Excerpt to read
26 November 2018 - Events
Understand All Rights and Obligations
Employees have different rights and obligations depending on their contracts and matters such as their length of employment.
Check the employee’s contract (and related documents, including incentive plans and share schemes) for details about notice period, post-termination restrictions and payments due on termination.
Aside from what’s written into the contract, generally employees who have been employed for 2 years or longer have more legal rights than those who have been employed for a shorter period. However, even those with short service do still have rights, such as not to suffer discrimination or as whistleblowers. Make sure you understand all relevant rights and obligations.
Review All Relevant Background
As well as looking at the employee’s contractual documents, a thorough review of their personnel history, before starting a termination process, allows the employer to make an informed termination decision with managed risk.
For example, is there documentation to support the termination, including showing the reason for it and the employer’s attempt to tackle issues such as performance or misconduct with performance improvement plans and/or warnings? If not, then in some cases (especially for employees with 2 years’ employment or more) consider if it is necessary to delay the termination to create such a record. Alternatively, consider a negotiated exit (see ‘A Negotiated Exit’ below).

Supplied entries
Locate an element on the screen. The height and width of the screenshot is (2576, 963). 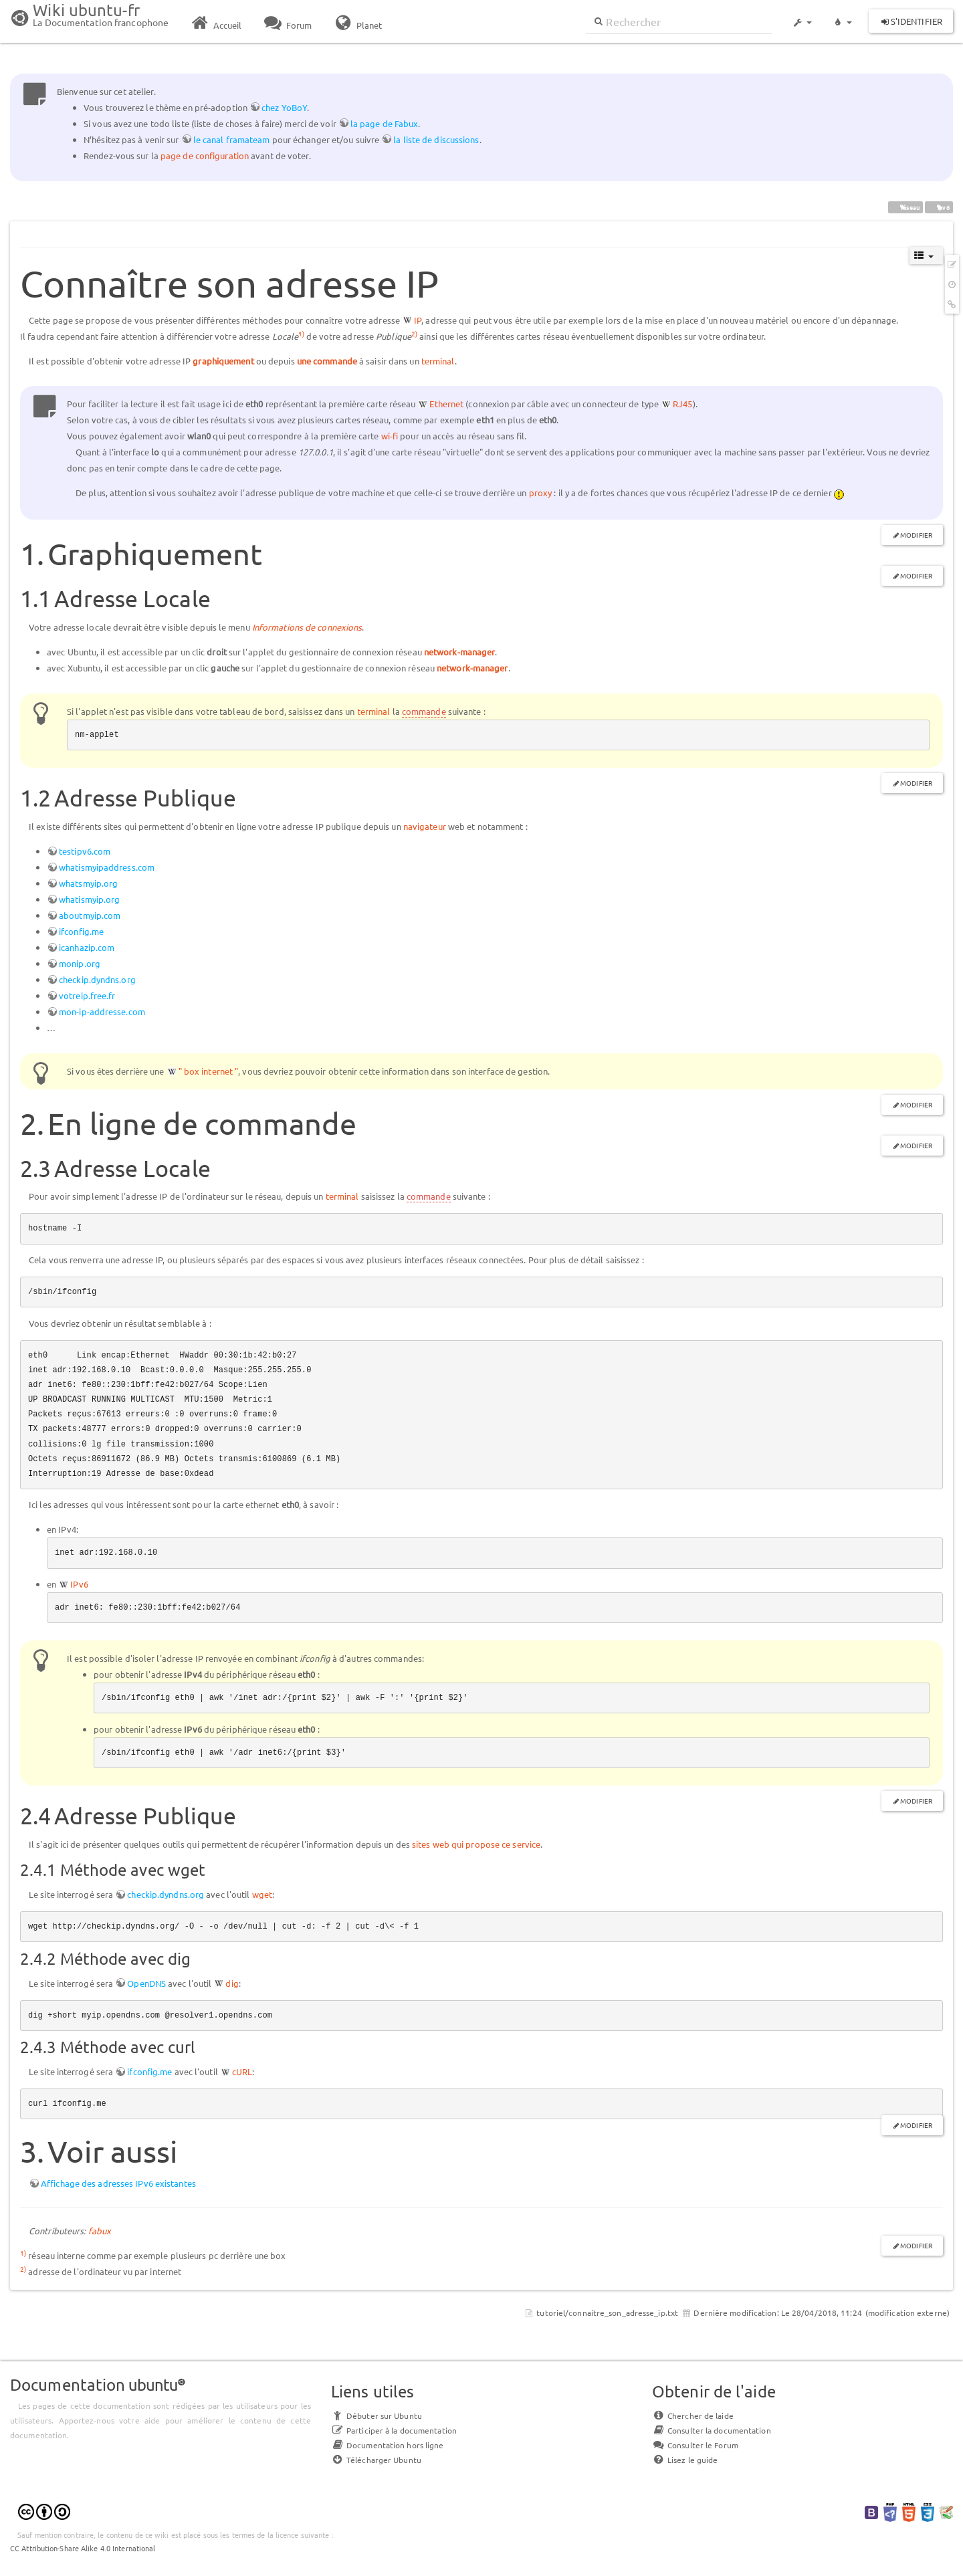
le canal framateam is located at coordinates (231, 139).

==

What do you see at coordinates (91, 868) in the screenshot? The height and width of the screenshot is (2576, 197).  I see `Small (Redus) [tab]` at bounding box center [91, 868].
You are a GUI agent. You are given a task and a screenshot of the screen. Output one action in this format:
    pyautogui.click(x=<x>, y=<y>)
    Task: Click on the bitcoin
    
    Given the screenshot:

Given problem
According to the text on ending employment, which employees generally have more legal rights, apart from what the contract says? Please answer in one sentence.

Output
Employees who have been employed for 2 years or longer generally have more legal rights than those employed for a shorter period.